Born in 1912, Flaubert is most famous for his novel Madame Bovary. But I myself find him intriguing for his impatient musings and his disdain for the "ordinary" life.
Though he was born in France and lived in Paris (a city I often wanderlust about, having been there only twice), he had grand ambitions to be elsewhere.
As a mere 12-year old boy, he found his life to be "sterile, banal and laborious - I am bored, I am bored, I am bored." He dreamed - feverishly - of chucking his boring life in Rouen, France away to join the nomads in Egypt. The middle eastern country became the highest point of heaven for him, the ideal place where he would see "blue seas, a pure sky, silvery sand and women with tanned skin and fiery eyes that could whisper to me in the language of the Houris."

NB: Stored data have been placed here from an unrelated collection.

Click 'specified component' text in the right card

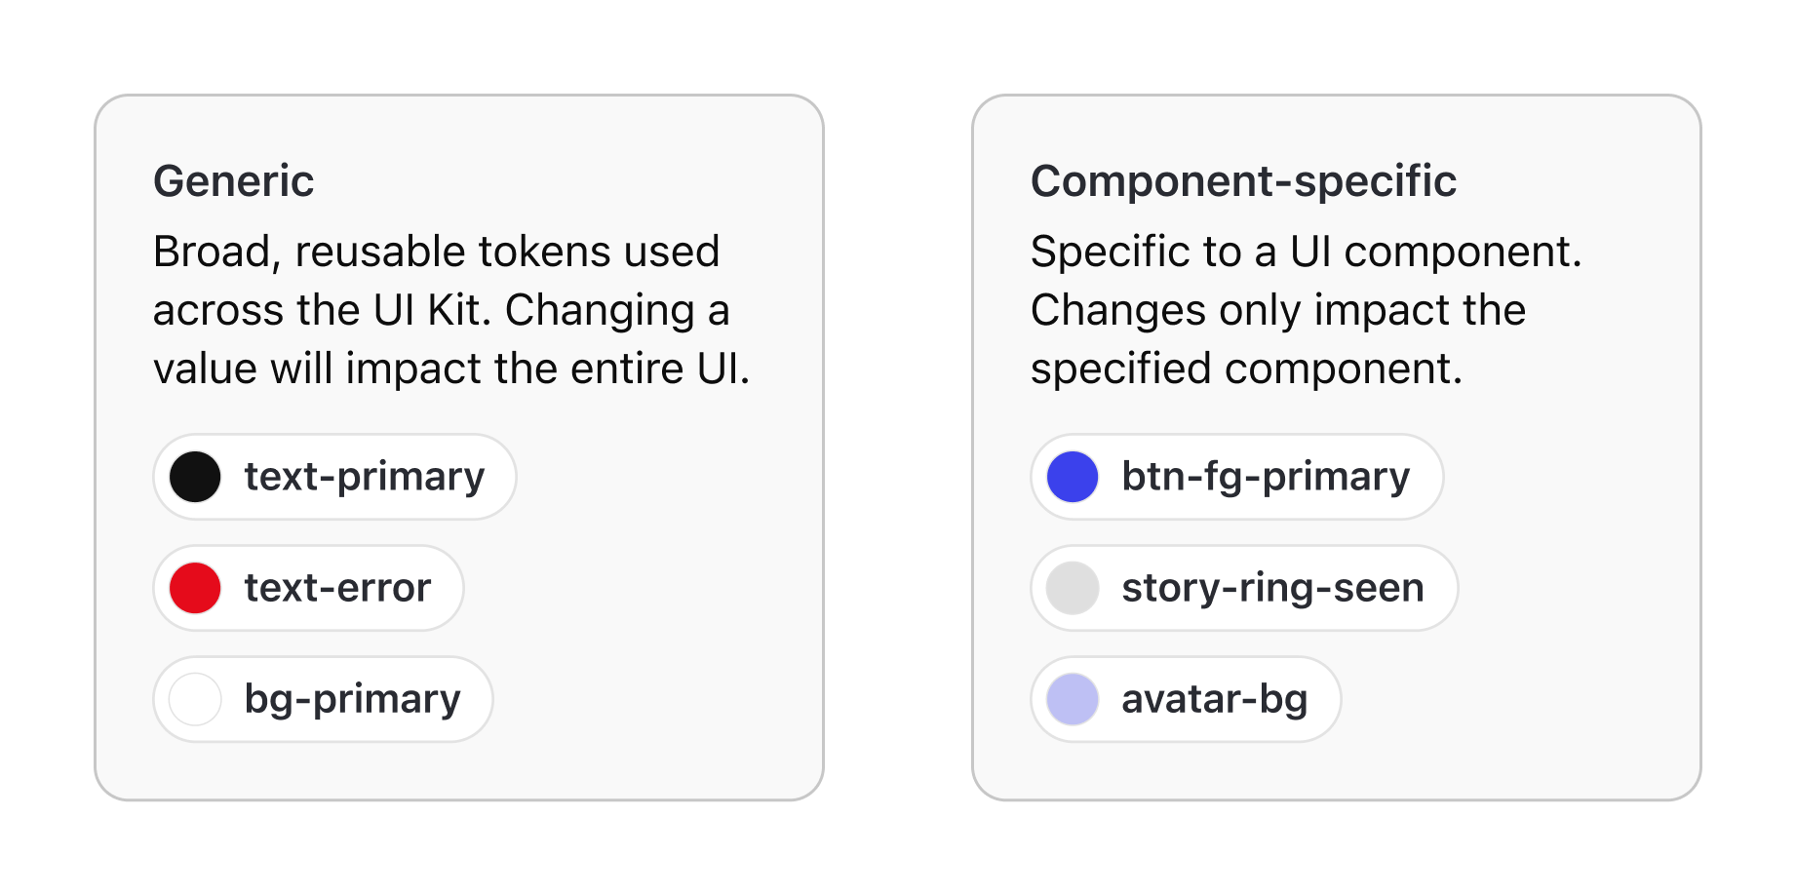coord(1245,370)
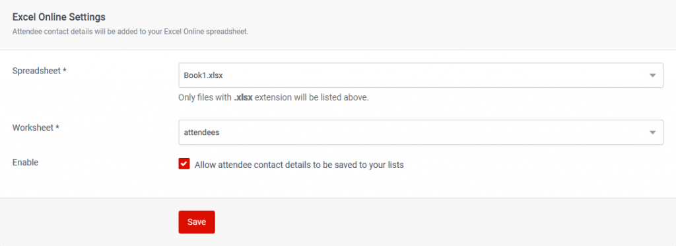The height and width of the screenshot is (246, 676).
Task: Click "Allow attendee contact details" checkbox label
Action: 299,165
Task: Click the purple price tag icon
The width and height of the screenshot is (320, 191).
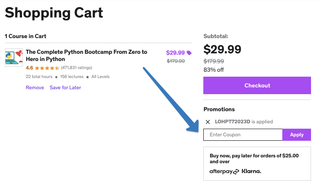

Just as I so often fixate on the exotic and the unusual and believe that visiting these places would bring me happines, make me a better person and produce a more meaningful life (indeed, even working in the kitchen in a backpackers in the dusty dwelling of Alice Springs, Australia, is a far more glamourous and intriguing proposition than sitting here at work, in Burnaby, in this dreary corporate world), Flaubert felt the same. And the thought that he might be confined to his ordinary and sedintary existence killed his spirit, as the thought often kills mine:
"My life, which I dream will be so beautiful, so poetic, so vast, so filled with love, will turn out to be like everyone else's - monotonous, sensible, stupid. I'll attend law school, be admitted to the bar, and end up to be a respectable assistant district attorney, in a small provincial town, such as Yvetot or Dieppe...Poor madman who dreamed of glory, love, laurels, journeys, the Orient."
Luckily (I suppose) for Flaubert, his father died while he was 24 and provided him with enough inheritence to pack up his bags and finally set sail for the promised land of Egypt. You would think that after a lifetime of yearning and admiring the country, he would be in for a letdown but Flaubert wasn't dissapointed. Right off the boat, he wrote that "the first thing we saw on land was a pair of camels, led by their driver, then, on the dock, some Arabs peacefully fishing...I gulped down a whole bellyfull of colours, like a donkey filling himself with hay."
It's funny how sometimes such simple observations can translate into whole, bellowing feelings. I experience this a lot, when I travel, or even when I am just reminded of times I have traveled.
To me, even the South is exotic, just as it was to Flaubert. I can't get enough of it. I guess that's what comes from living in Vancouver, where everything up North just looks the same, holds no interest to me. But south, SOUTH is a different country, where 7/11s carry beer, where the landscape changes quickly and unpredictably and looks so oustandingly different from where I reside. South...you can keep going south, going south and going south until you hit Chile. North...I'll end up in the Yukon - a nice place in its own right, and one that I am sure the adventurer in me would enjoy, but the North scares me. It's too much the same and it's too much at the end of the road. North (and Eastern Canada, now that I think about it) is a dead-end, just more of this country I've had enough of. South is full of sunshine, heat and possibilities.
Even being in Oregon, I felt the beckoning of the road as we headed south...we could just keep driving, I kept thinking to myself: Keep driving until we hit Mexico.
When it came time to head back, I grew severly depressed once we hit the I-5 and started going North again. Like, an incomprehensible sadness.
But before we did, there was an hour or two of heading East, past fields full of red flowers (clover) that I never saw at home, and under a sky that looked so open and so blue - so strangely foreign - I knew I was creating a memory I would draw on for years to come... such a simple moment with simple sights and sounds, and simple heat warming my arm as it rested on the car window - but such a simple pleasure of just doing something simple, somewhere else.
1 said they wanna go too:
Those photos are beautiful. the first one is gorgeous!!